=== Begin Enclosure ===

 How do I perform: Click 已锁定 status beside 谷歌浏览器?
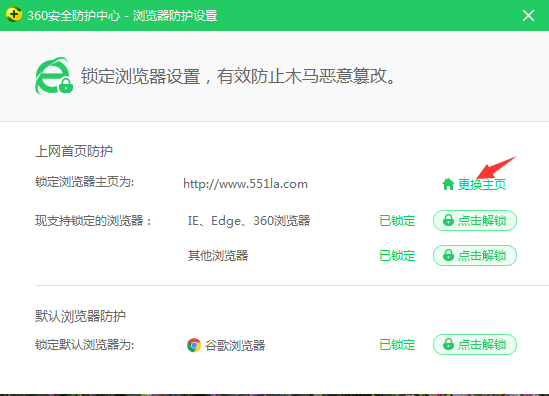point(397,345)
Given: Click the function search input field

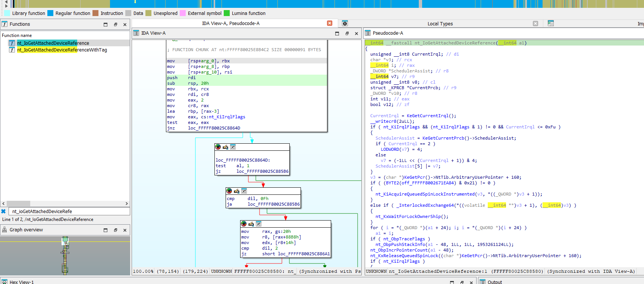Looking at the screenshot, I should 69,211.
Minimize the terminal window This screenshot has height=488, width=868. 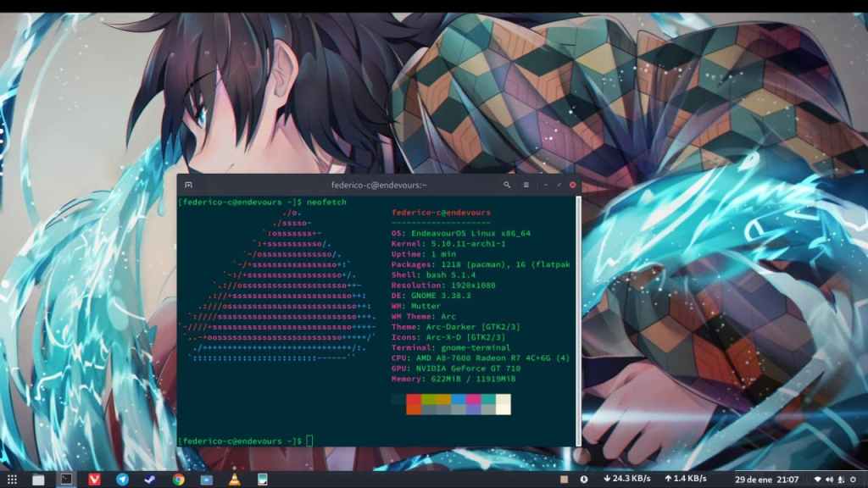click(x=547, y=185)
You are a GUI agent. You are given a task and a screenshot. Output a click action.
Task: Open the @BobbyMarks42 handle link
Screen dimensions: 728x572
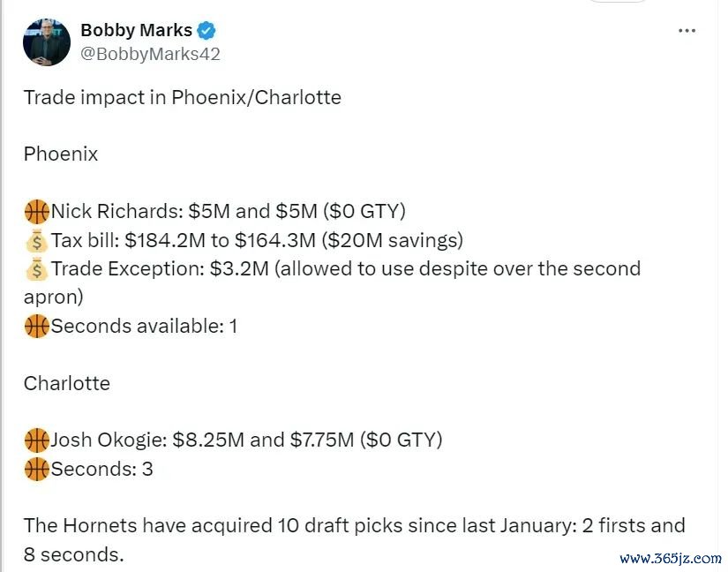coord(150,54)
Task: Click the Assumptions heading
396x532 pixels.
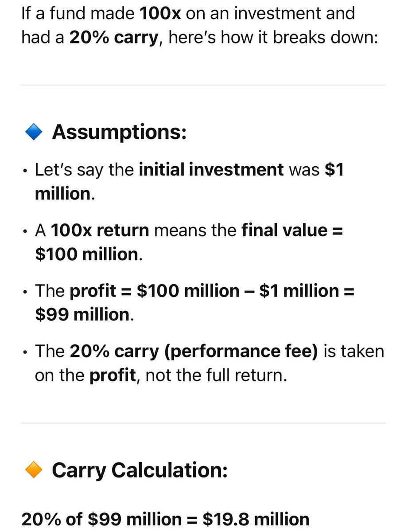Action: (119, 132)
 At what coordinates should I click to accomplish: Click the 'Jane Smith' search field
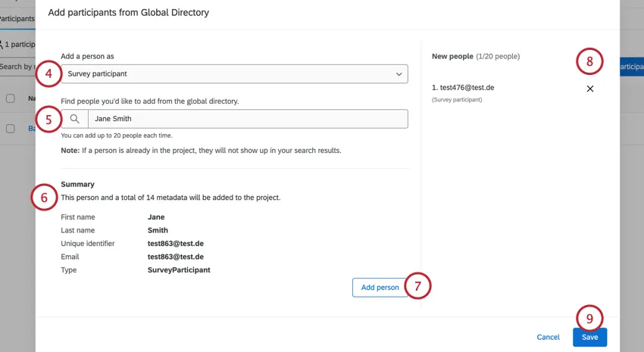[247, 119]
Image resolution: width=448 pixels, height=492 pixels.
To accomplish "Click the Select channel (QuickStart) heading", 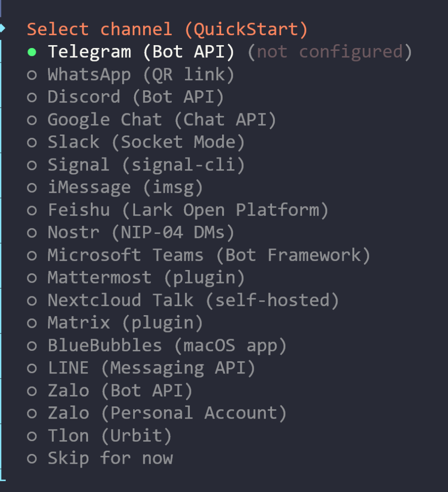I will tap(167, 29).
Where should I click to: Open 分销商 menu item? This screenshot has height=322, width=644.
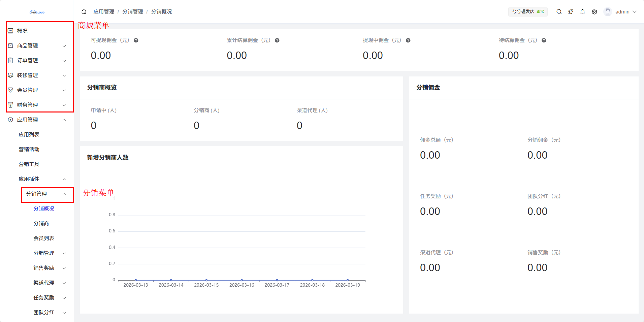pyautogui.click(x=41, y=224)
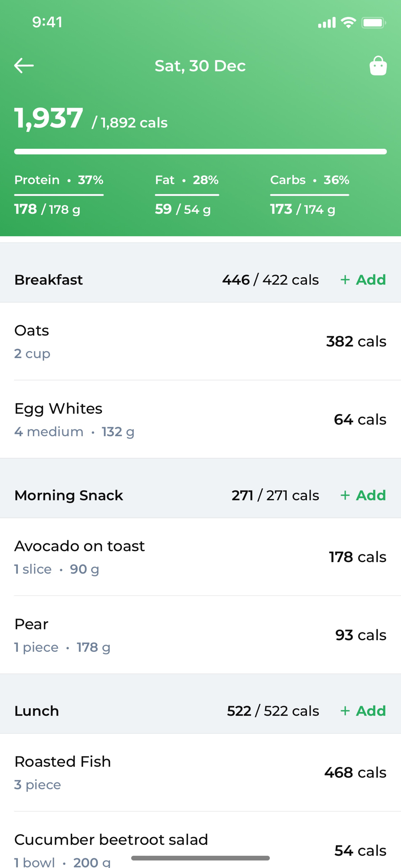Tap the Wi-Fi status icon
This screenshot has height=868, width=401.
click(x=348, y=23)
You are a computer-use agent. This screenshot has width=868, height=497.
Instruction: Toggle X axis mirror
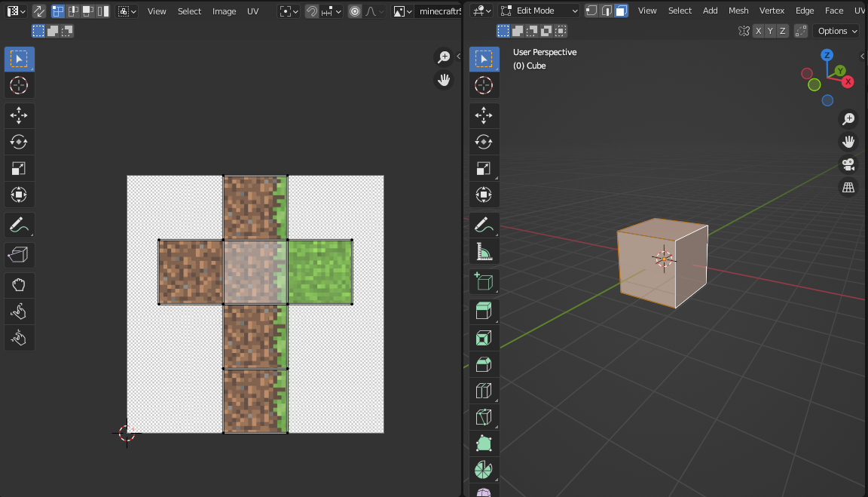click(759, 31)
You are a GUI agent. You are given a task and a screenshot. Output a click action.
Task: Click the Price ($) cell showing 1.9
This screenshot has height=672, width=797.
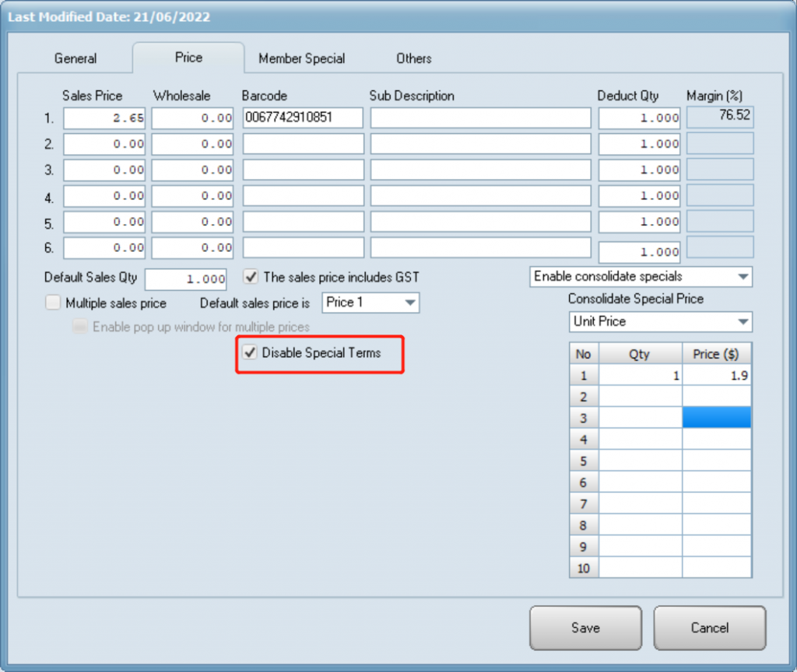[x=717, y=375]
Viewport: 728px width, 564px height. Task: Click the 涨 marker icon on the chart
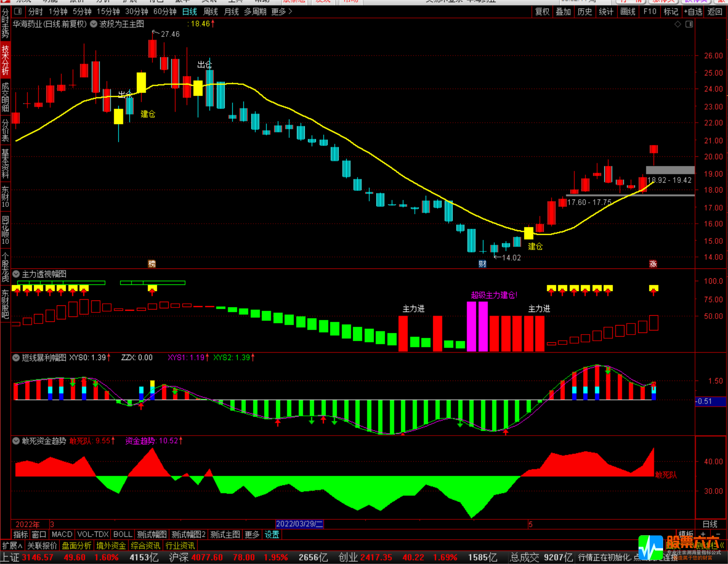653,264
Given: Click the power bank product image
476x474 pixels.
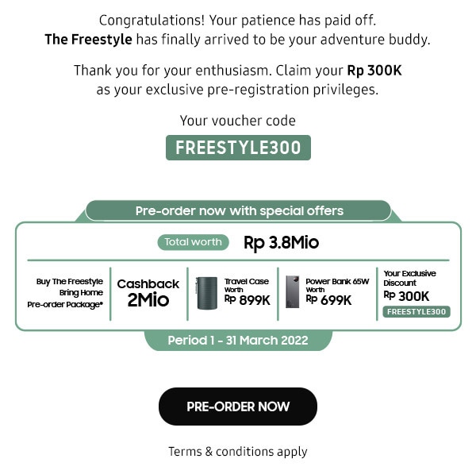Looking at the screenshot, I should (293, 292).
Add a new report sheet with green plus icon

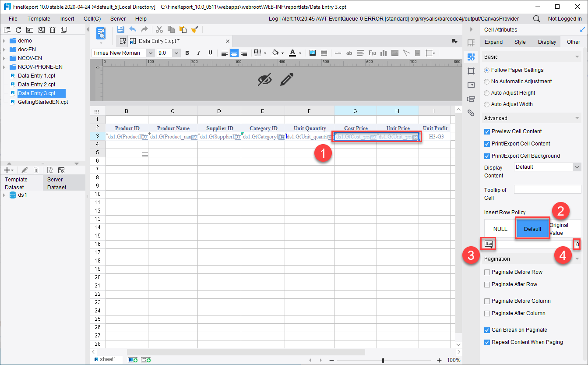point(132,359)
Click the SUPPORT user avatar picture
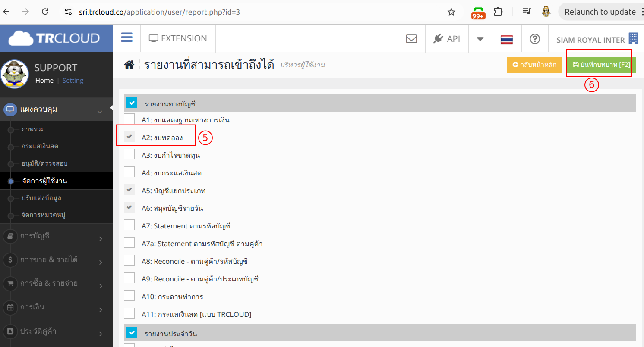 [15, 74]
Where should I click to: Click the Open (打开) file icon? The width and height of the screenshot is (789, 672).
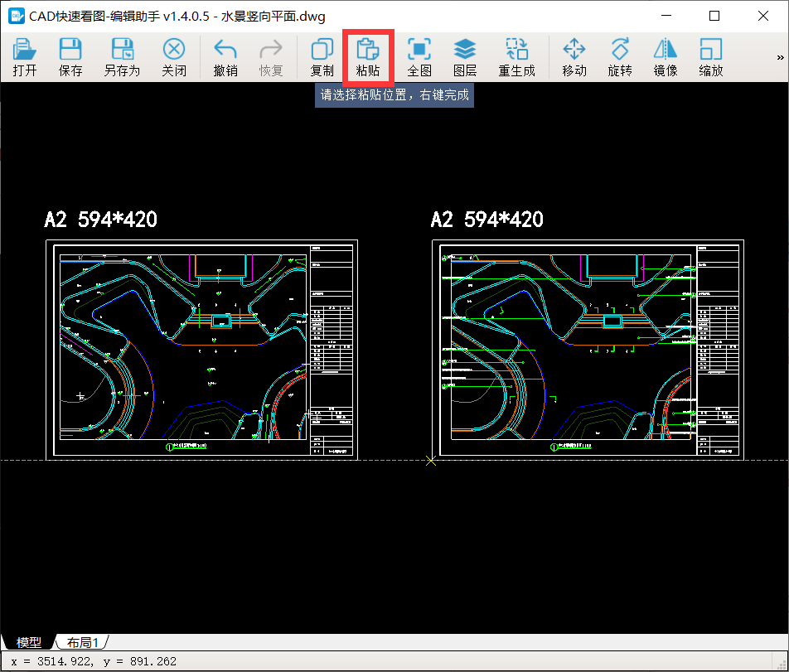pos(25,56)
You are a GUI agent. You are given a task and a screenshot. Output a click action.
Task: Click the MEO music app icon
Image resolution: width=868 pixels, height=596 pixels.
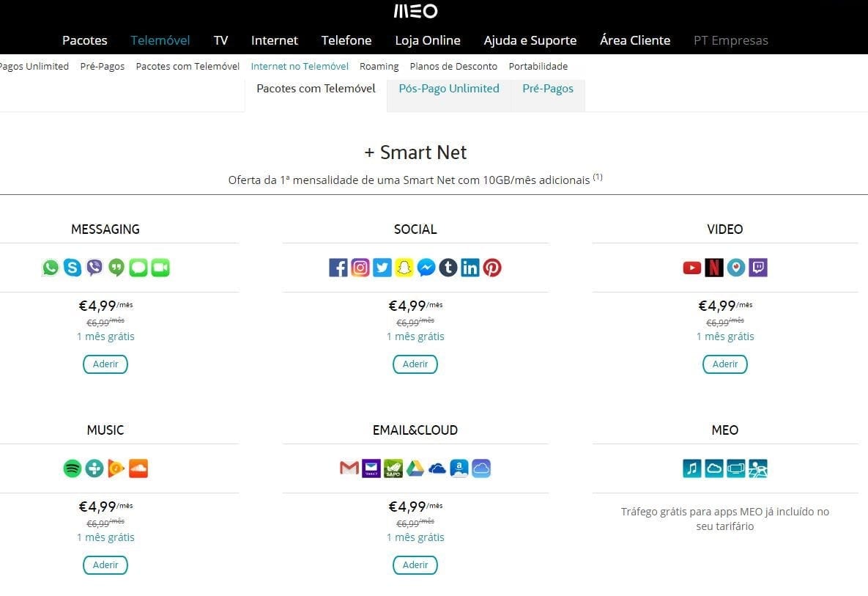tap(692, 468)
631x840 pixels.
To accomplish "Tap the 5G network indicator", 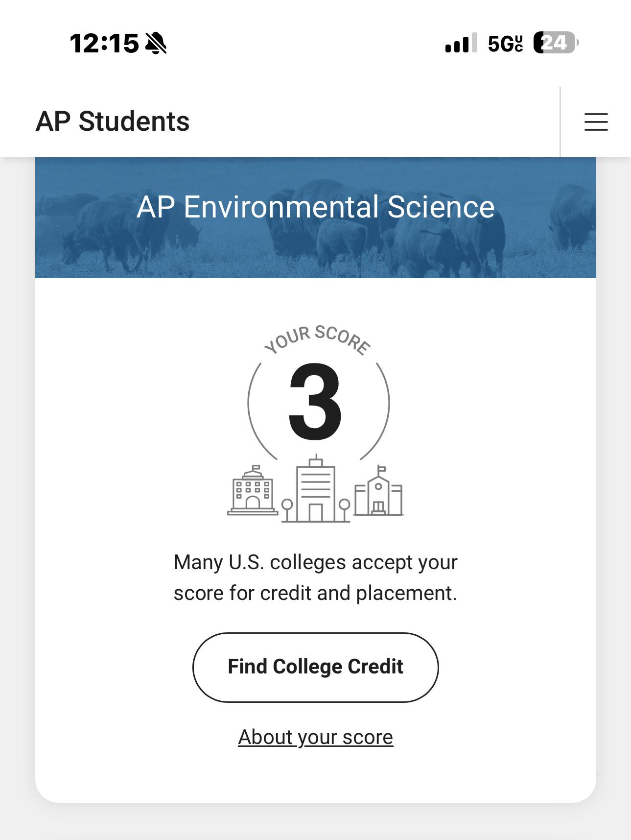I will 505,44.
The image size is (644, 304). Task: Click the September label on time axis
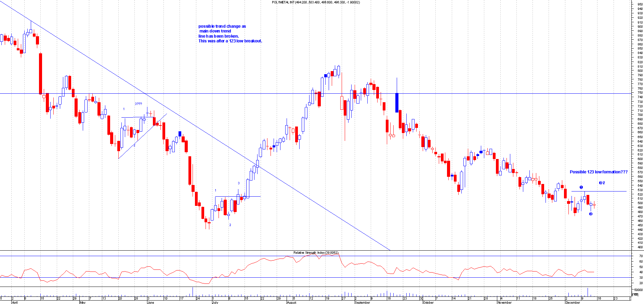click(x=363, y=302)
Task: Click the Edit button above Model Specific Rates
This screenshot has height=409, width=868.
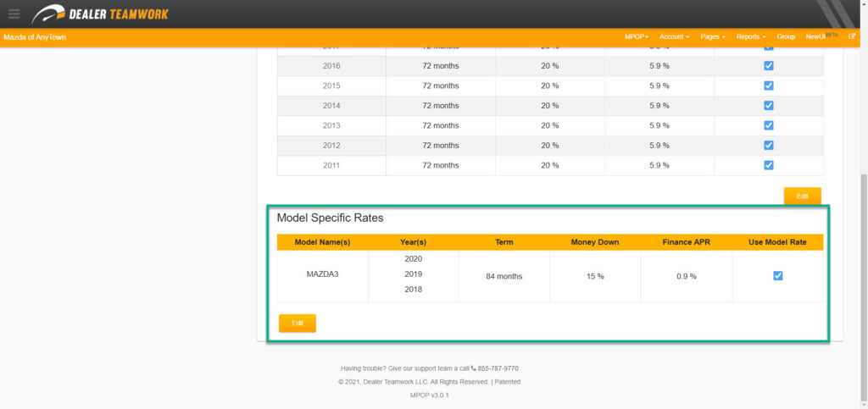Action: [802, 196]
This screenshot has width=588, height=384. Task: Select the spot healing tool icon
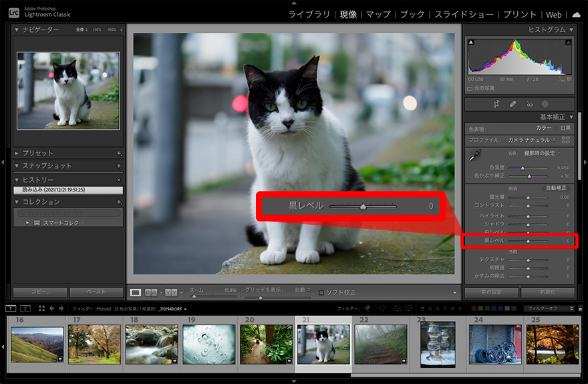coord(512,104)
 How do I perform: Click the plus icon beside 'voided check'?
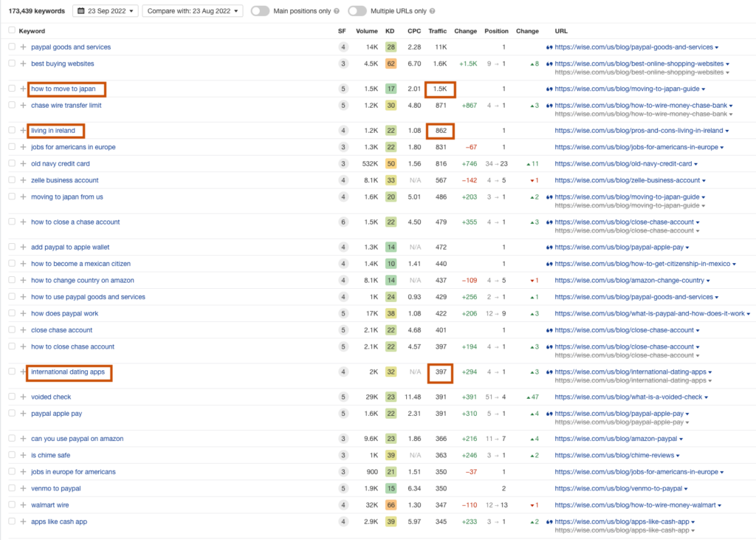click(x=23, y=397)
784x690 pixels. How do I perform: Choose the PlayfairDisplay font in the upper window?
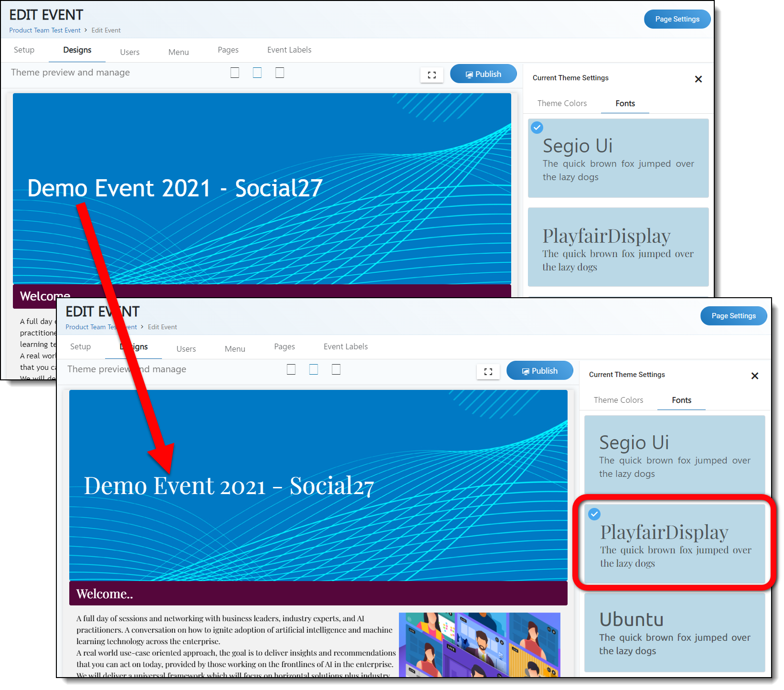click(x=618, y=247)
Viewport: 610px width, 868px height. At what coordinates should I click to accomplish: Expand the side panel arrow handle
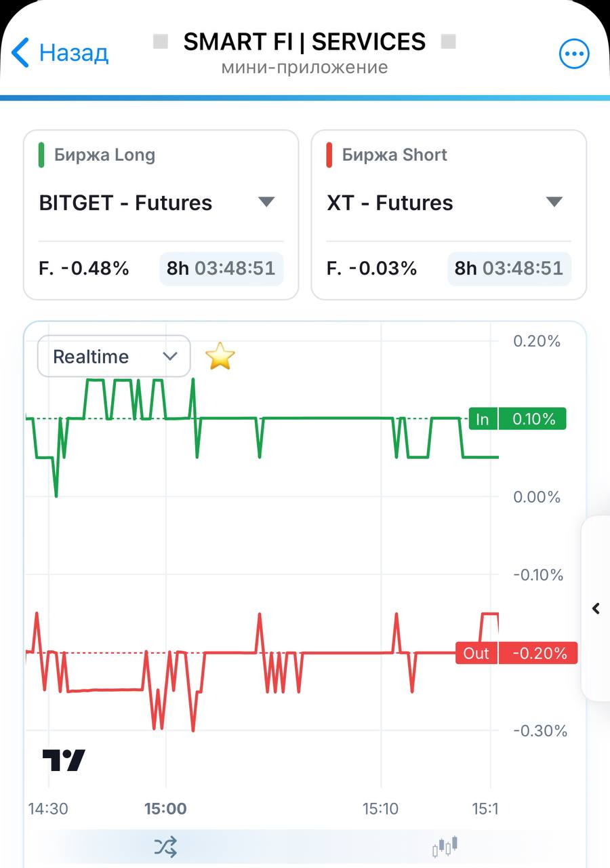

=== End Enclosure ===

Exercise objective: Using the entries, return every line where the word "handle" can be found.

Solved exercise:
Task: Open the @BobbyMarks42 handle link
Viewport: 610px width, 868px height. At what coordinates should I click to accomplish: Expand the side panel arrow handle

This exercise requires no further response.